Ozpressed

Ozpressed
A review of Gregory Maguire’s Wicked: The Life and Times of the Wicked Witch of the West (ReganBooks, 1995)

By Derek Newman-Stille

Gregory Maguire’s Wicked is a tale of oppression and marginalisation. Maguire centralises his narrative on the life of the Wicked Witch of the West from L. Frank Baum’s The Wizard of Oz, giving readers the opportunity to question the singular portrayal of a narrative and opening up the possibility that any narrative only speaks one truth among many. Maguire explores the Wicked Witch’s life from her own perspective, giving new context to her tale and examining her as a marginalised figure.

Like many figures who have been socially assigned to the category of “problem”, Elphaba, the Wicked Witch, had characteristics that others could point to as “different”. She was the only green skinned person in Oz, making her a target for discrimination, assumptions about her origins, and threats to her safety. Even her own father thought that she was a physical manifestation of his own sin, illustrating the compulsion to moralize difference.

Elphaba’s birth and life come at a time when the social political situation of Oz is already uncertain. The citizens of Oz have sat by while the Wizard of Oz has exploited the existing discriminatory attitudes of the citizens to launch campaigns of rights denial, ghettoisation, and ultimately extermination for Oz’s marginalized populations. Elphaba, a person who has lived her entire life through the lens of discrimination, launches a campaign of freedom fighting against the Wizard, seeking to find a place for herself in the world by getting rid of the horrors of the world.

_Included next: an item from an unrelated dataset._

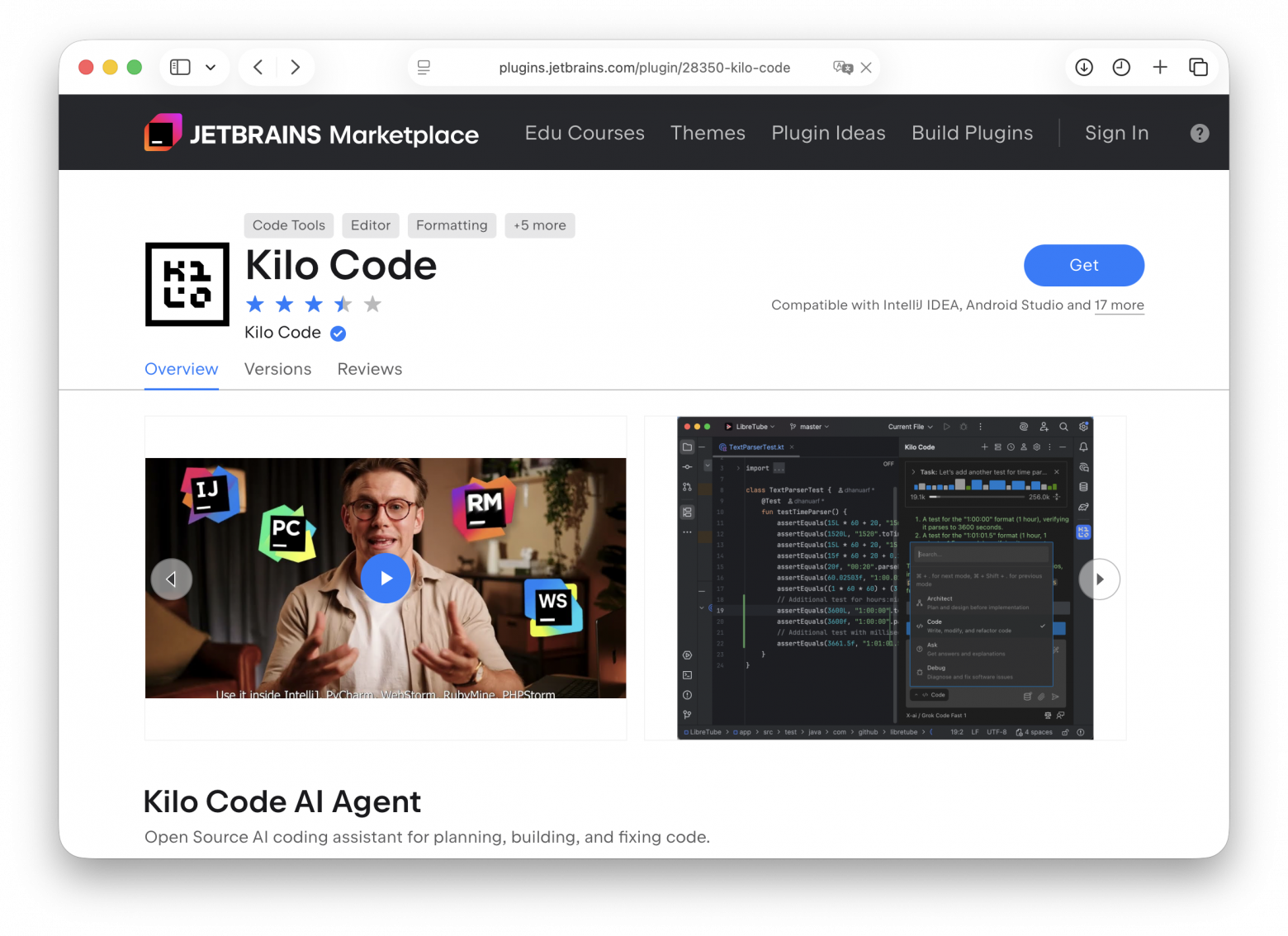Expand the "+5 more" plugin tags
The width and height of the screenshot is (1288, 936).
(x=540, y=225)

Steeped in philosophical debate about the nature of evil, battles of political discrimination, and, of course, fairy tale battles against those who inherit the title “witch”, Maguire’s tale is fundamentally one about belonging. It is about the desire for home, and the question of whether a home can be made or something one has to be born into. It is about what constitutes belonging and who doesn’t belong when we create barriers around belonging. And, of course, it is about the horrors visited on those who the people in power decide don’t belong.